Premium
A Mitochondria‐Targeting Gold–Peptide Nanoassembly for Enhanced Cancer‐Cell Killing
Author(s) -
Ma Xiaochuan,
Wang Xiaobo,
Zhou Ming,
Fei Hao
Publication year - 2013
Publication title -
advanced healthcare materials
Language(s) - English
Resource type - Journals
SCImago Journal Rank - 2.288
H-Index - 90
eISSN - 2192-2659
pISSN - 2192-2640
DOI - 10.1002/adhm.201300037
Subject(s) - biotinylation , endocytosis , peptide , colloidal gold , nanotechnology , nanomedicine , nanoparticle , cancer cell , mitochondrion , surface modification , materials science , biophysics , cell , chemistry , cancer , biochemistry , biology , genetics
Design and construction of multifunctional nanoparticles for effective delivery and therapeutic application remains a challenging task.

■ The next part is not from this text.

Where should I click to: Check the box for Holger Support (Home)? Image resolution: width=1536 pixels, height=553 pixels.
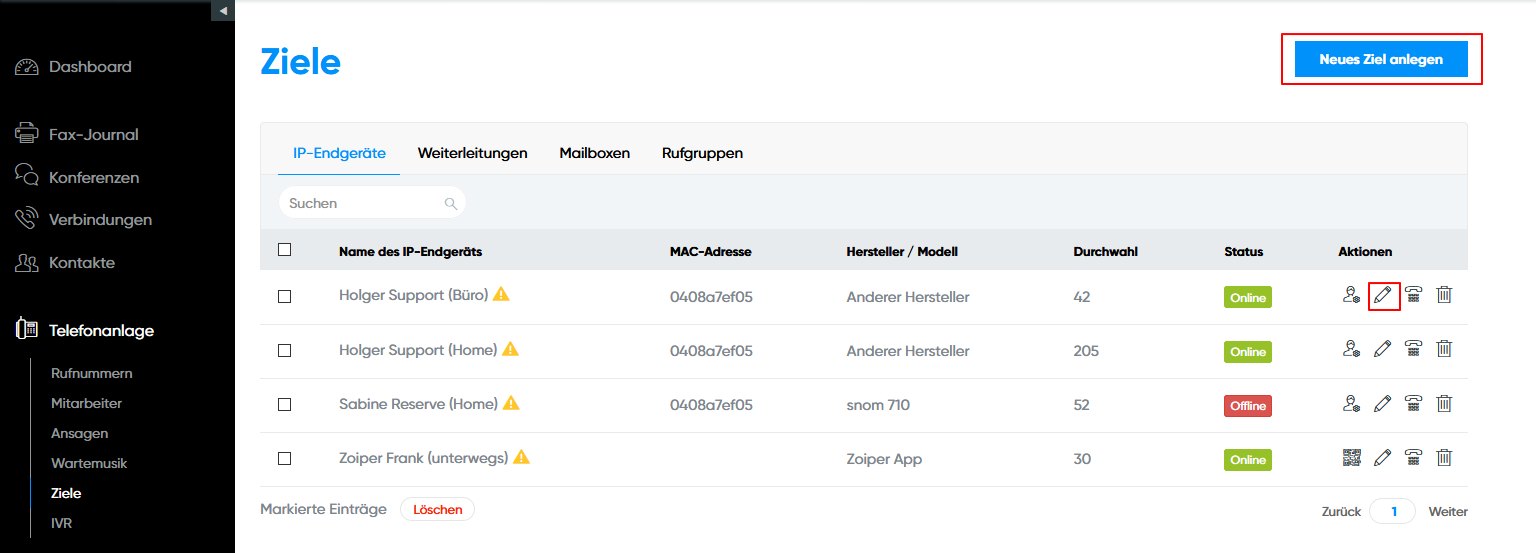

It is desirable that nanoparticles can overcome multiple biological barriers and reach specific cellular locations to achieve maximum therapeutic effects. This aim often requires the fine tuning of nanoparticles' chemical and physical properties, as well as better understanding of their interaction with live cells. A peptide‐modified gold–nanoparticle platform is designed, which consists of a 20‐nm gold core stabilized with a layer of biotinylated CALNN‐based peptides and a further layer of tetrameric streptavidins for functionalization with biotinylated molecules. The nanoassembly undergoes an efficient dynamin‐dependent and caveolae‐mediated endocytosis pathway, and displays highly specific localization to mitochondria, organelles of great therapeutic importance. When functionalized with a cytotoxic peptide (KLA: (KLAKLAK) 2 ), the KLA‐anchored nanoassembly exhibits dramatically enhanced anticancer activity, thousands of times stronger than that of the free KLA peptide, likely because of its improved cell entry efficiency, mitochondria‐specific delivery, and the polyvalent effect of the nanoassembly. The study opens up the possibility of developing mitochondria‐targeted nanomedicines.